In July, I placed the finishing touches on the four murals featuring my artwork at the new Cadence Apartments building in North Portland. For this project, ConAm Management Co. commissioned three large-format, hand-painted murals to be added to the interior and exteriors of their building. Additionally, they added a fourth vinyl installation to expand the length of the interior elevator vestibule windows.

You can read about more about this commission and see more detailed photos by visiting my Project Page

Check out these time-lapse videos to see how the three murals came together!

I teamed up with muralist Caleb Jay Maltsberger to transform my cityscape photomontages into hand-painted images. The work was incredibly slow and detailed as each image needed to be transferred onto the wall, traced, and painted with several layers of coats.

To complete this project, Caleb and I used almost every mural technique available: projection transfer, pouncing (an ancient technique that even Michelangelo used), graphite/chalk transfer, paper print outs for reference, stenciling…you name it. The sizes of brushes we used ranged dramatically from large to miniature. Even sharpies (for the initial trace) and various sizes acrylic markers where heavily used. We used such a large variety of materials to achieve the level of detail that would mimic the textures, lighting, and shading on each of the images.

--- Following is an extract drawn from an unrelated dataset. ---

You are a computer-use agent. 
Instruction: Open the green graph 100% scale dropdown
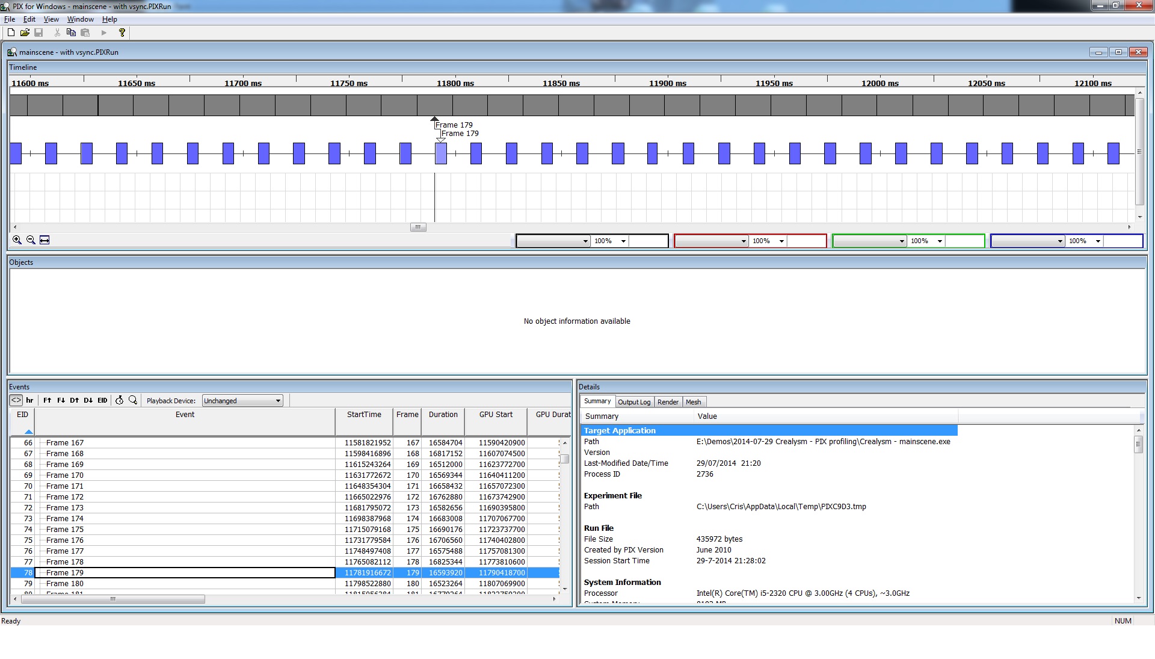(939, 241)
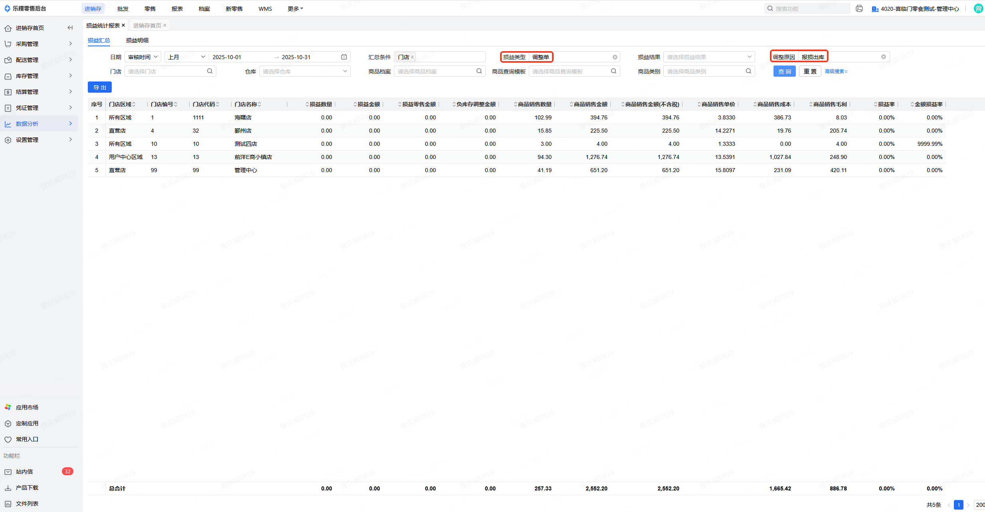Remove the 门店 tag from 汇总条件

coord(412,57)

Caleb’s expertise and experience as a detailed artist made him a perfect match for this project. Above, you can see the completed outdoor image of Watching over Portland, and below, Tower of Portland (left) and Portland Marquee Totem (right).

 

 

Three of the images are located on the interior’s elevator vestibule. Two are hand-painted renderings of my digital imagery and the third is a vinyl overlay covering the elevator’s windows. The vinyl overlay was complicated to materialize but simple to install. My image of Portland: East Meets West was transformed into five separate overlays that were carefully transferred over the elevator’s glass windows. They were applied using a special adhesive that saturated the image and then was wiped clean.

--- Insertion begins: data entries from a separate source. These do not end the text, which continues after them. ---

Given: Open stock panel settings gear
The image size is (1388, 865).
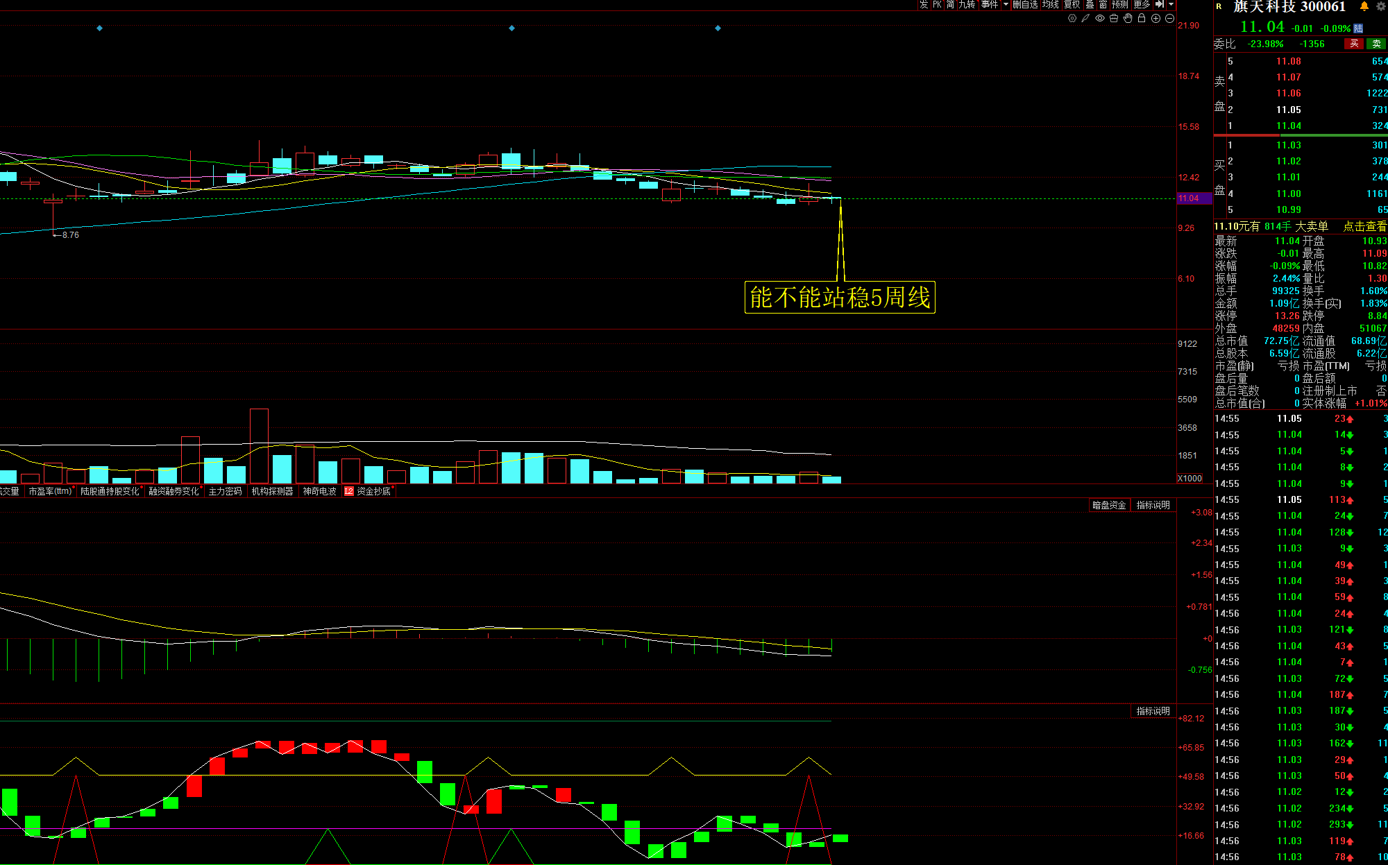Looking at the screenshot, I should pyautogui.click(x=1381, y=6).
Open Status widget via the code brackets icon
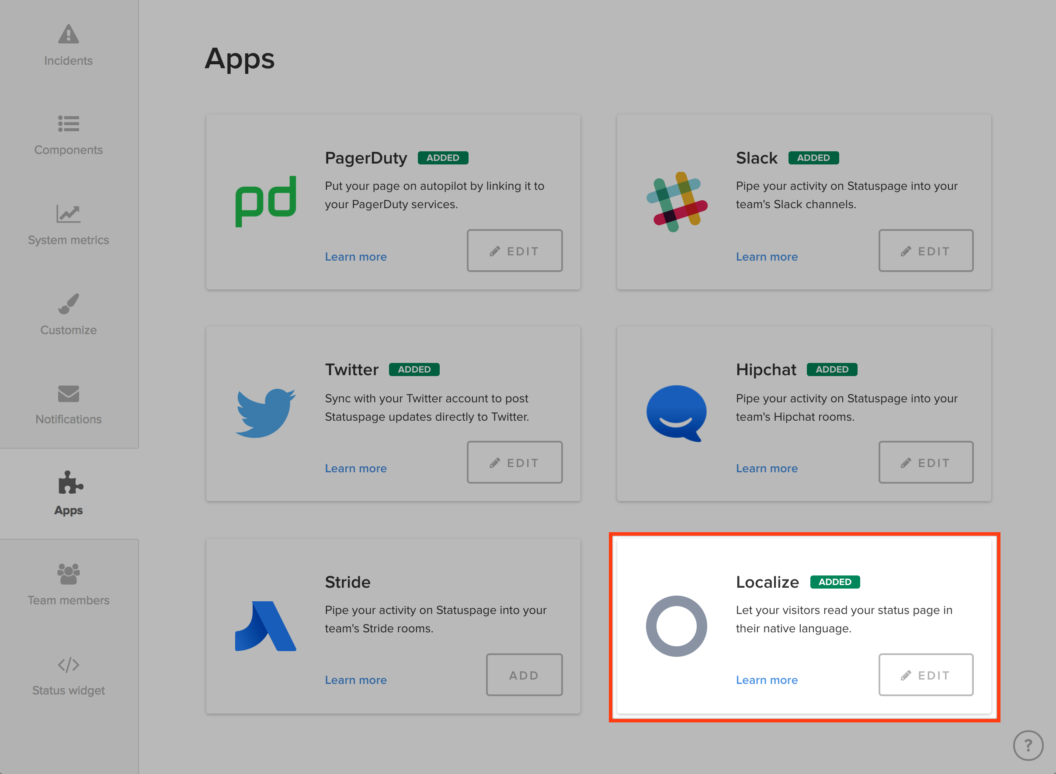 pyautogui.click(x=68, y=664)
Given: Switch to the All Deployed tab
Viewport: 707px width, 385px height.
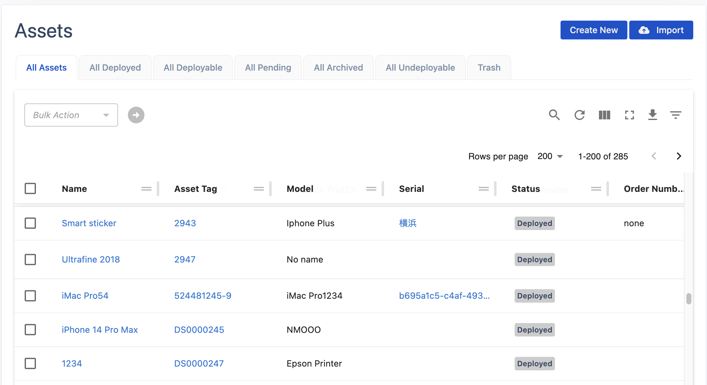Looking at the screenshot, I should [115, 68].
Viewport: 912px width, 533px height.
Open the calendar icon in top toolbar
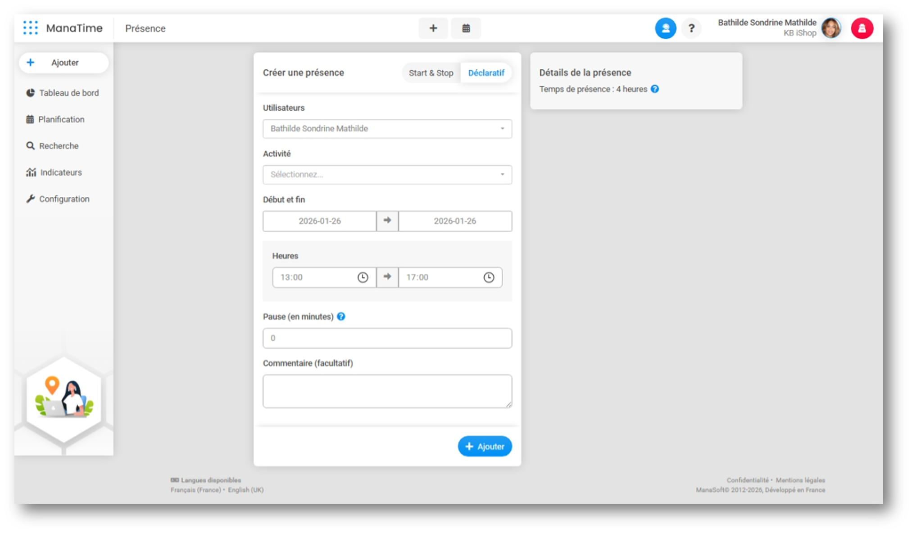point(466,28)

Below, the vestibule, completed:

Watching three of my digital images being transformed into illustrations has been an incredibly surreal experience. It was a great to get back to my roots of drawing and painting. So much time and effort goes into creating my digital imagery and I enjoy that the murals help demonstrate just how many little moments exist in each picture.

This was a totally fun project! I got to work with other people and experiment with other types of media. I really enjoyed working on a large-scale, multi-media project and I think the outcome came out really amazing.